(INSTRUCTIONS):
- a) Return the part of the AI stock excerpt that opens with the words containing "Although, generally, market" and closes with "Is it sustainable?", copied exactly.
- b) Answer these questions from the AI stock excerpt:
(i) About how much does Microsoft intend to charge for its AI tool?
(ii) In the public markets, which companies have most of the bets so far been with?
(iii) By how much has Nvidia's share price risen this year?

Patodia pointed to Microsoft as an example as the company recently announced that it intends to charge about $30 for its AI tool. Based on the fact that the company has around 350 million Office subscribers, that represents potentially a $10bn market opportunity, noted Patodia.
Although, generally, market observers FSA spoke with noted the fact that most of the bets so far in the public markets had been with the enablers, rather than who the winners on the application side will be, which is more of the preserve of venture funding.
“It’s not like the market is buying a lot of unprofitable companies who are developing software that may run using AI and that will disrupt business model A or business model B in different industries. The market’s not really pricing that. And even venture I think has only just started looking for those opportunities,” said Goldfeld.
Is it sustainable?
The extent to which share prices have rallied since OpenAI introduced the ChatGPT large language AI model to the world has been stunning. Nvidia is the most obvious example as its share price has more than trebled this year, although Meta’s has also doubled, while Apple, Alphabet, Microsoft, Amazon and Tesla have rallied too.

(DATASET CONTENT):
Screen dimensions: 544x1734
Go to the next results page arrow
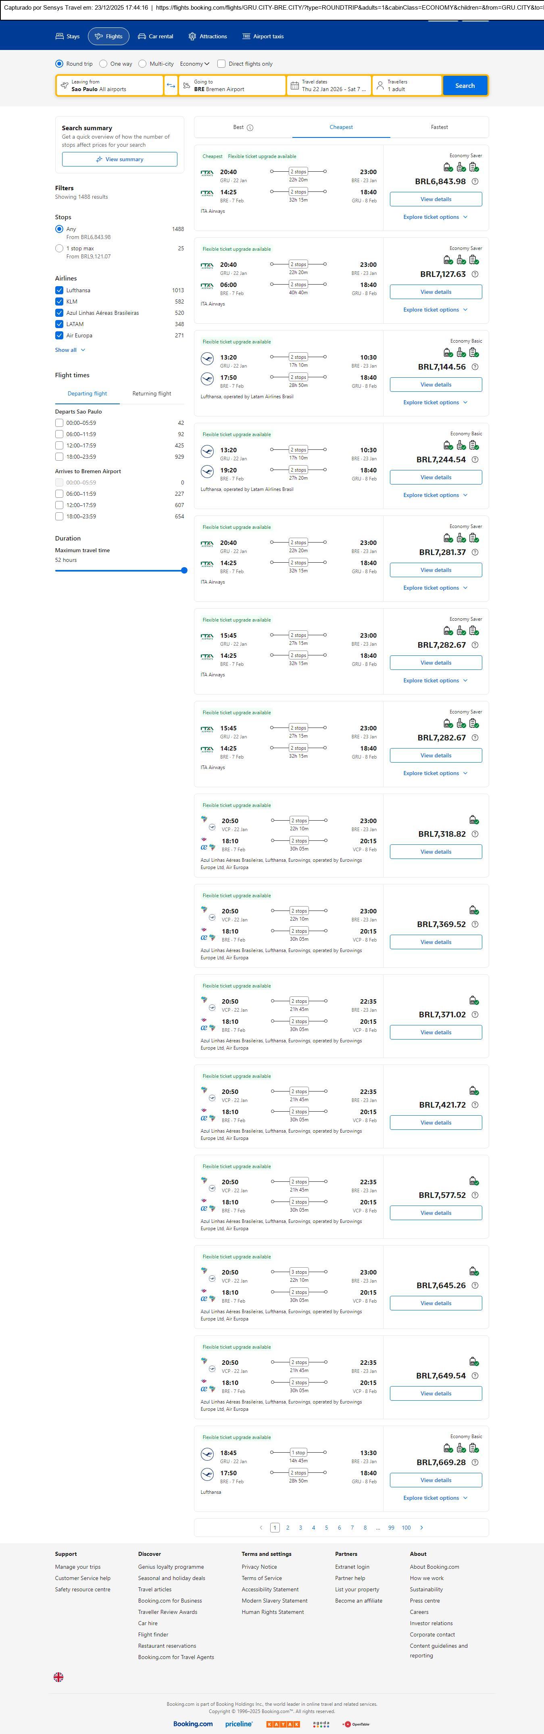422,1527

(PROBLEM SOLUTIONS):
- a)
Although, generally, market observers FSA spoke with noted the fact that most of the bets so far in the public markets had been with the enablers, rather than who the winners on the application side will be, which is more of the preserve of venture funding.
“It’s not like the market is buying a lot of unprofitable companies who are developing software that may run using AI and that will disrupt business model A or business model B in different industries. The market’s not really pricing that. And even venture I think has only just started looking for those opportunities,” said Goldfeld.
Is it sustainable?

- b)
(i) About $30.
(ii) The enablers.
(iii) It has more than trebled.